▸ JOB 1: Copy the lines of the listing from the one containing "The width and height of the screenshot is (1738, 1343)." through the one containing "I will point(975,100).", with both of those lines included, and output nothing else.

▸ EXCERPTED TEXT:
====================

This principle is applicable to computer systems and K8s clusters.
Kubernetes cluster security, via the least privilege principle, can be enforced via multiple options including:

4.2 - Minimize Host OS Footprint Intro¶

Reducing the attack service
Achievable by keeping all systems in the cluster in a simple and consistent state
Any inconsistent or weak nodes could be attacked
- Consistency can be enforced by Least Privilege Principle

4.3 - Limit Node Access¶

As standard practice, exposure to the internet of the control plane and nodes should be limited.
For self-hosted clusters or managed K8s clusters, this can be achieved via a private network; access can then be achieved by a VPN
If running in the cloud, control plane access may be unlikely
If implementing a VPN solution is impossible, one can enable authorized networks via the infrastructure firewall
Allows/denies access from particular IP addresses
Note: Attacks may not come from external sources, entities with network access within the cluster may allow internal attacks.
One must therefore consider restricting access within the cluster.
Example - SSH Access:
- Administrators require it
- Developers do not require it usually and therefore they should be restricted.
- End users shouldn't have access too.

====================

▸ EXERCISE MATERIALS:
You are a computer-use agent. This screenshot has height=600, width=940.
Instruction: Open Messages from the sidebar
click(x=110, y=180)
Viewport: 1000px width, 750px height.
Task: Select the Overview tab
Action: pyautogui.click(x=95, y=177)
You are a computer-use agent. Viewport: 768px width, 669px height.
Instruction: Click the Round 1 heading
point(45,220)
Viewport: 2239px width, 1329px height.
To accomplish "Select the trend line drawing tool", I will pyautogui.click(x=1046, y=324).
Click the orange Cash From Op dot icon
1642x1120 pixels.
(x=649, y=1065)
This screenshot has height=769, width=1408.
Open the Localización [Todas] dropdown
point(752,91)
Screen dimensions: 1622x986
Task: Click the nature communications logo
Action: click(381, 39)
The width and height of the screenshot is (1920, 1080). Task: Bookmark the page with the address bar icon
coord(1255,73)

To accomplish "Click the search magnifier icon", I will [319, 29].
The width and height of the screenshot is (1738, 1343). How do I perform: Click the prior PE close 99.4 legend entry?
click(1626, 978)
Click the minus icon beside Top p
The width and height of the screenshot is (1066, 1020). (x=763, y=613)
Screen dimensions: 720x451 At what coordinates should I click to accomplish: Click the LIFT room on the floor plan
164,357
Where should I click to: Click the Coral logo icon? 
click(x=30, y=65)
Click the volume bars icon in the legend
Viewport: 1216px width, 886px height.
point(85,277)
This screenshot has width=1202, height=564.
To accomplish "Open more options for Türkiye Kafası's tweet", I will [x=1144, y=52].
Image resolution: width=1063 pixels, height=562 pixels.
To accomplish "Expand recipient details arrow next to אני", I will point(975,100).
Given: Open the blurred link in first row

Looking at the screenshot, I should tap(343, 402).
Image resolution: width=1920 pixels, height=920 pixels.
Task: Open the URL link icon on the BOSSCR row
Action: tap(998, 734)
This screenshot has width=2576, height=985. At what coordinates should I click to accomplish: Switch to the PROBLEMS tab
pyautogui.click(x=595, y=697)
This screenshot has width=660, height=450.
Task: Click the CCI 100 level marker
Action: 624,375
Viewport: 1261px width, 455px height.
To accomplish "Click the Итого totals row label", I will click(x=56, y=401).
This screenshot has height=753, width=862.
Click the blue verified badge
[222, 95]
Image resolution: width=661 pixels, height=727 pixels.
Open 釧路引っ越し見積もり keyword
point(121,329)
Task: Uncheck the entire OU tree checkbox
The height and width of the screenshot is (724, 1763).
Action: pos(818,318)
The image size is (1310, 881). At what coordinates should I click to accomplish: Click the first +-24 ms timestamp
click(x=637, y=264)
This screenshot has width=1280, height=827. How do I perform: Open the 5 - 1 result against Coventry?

====================

▸ JOB 2: In the Kubernetes security text, which groups of people does the SSH access example name?

▸ EXERCISE RESULT 1:
The width and height of the screenshot is (1738, 1343). How do I perform: Click the prior PE close 99.4 legend entry?
click(1626, 978)
Click the minus icon beside Top p
The width and height of the screenshot is (1066, 1020). (x=763, y=613)
Screen dimensions: 720x451 At what coordinates should I click to accomplish: Click the LIFT room on the floor plan
164,357
Where should I click to: Click the Coral logo icon? 
click(x=30, y=65)
Click the volume bars icon in the legend
Viewport: 1216px width, 886px height.
point(85,277)
This screenshot has width=1202, height=564.
To accomplish "Open more options for Türkiye Kafası's tweet", I will [x=1144, y=52].
Image resolution: width=1063 pixels, height=562 pixels.
To accomplish "Expand recipient details arrow next to אני", I will point(975,100).

▸ EXERCISE RESULT 2: Administrators, developers, and end users.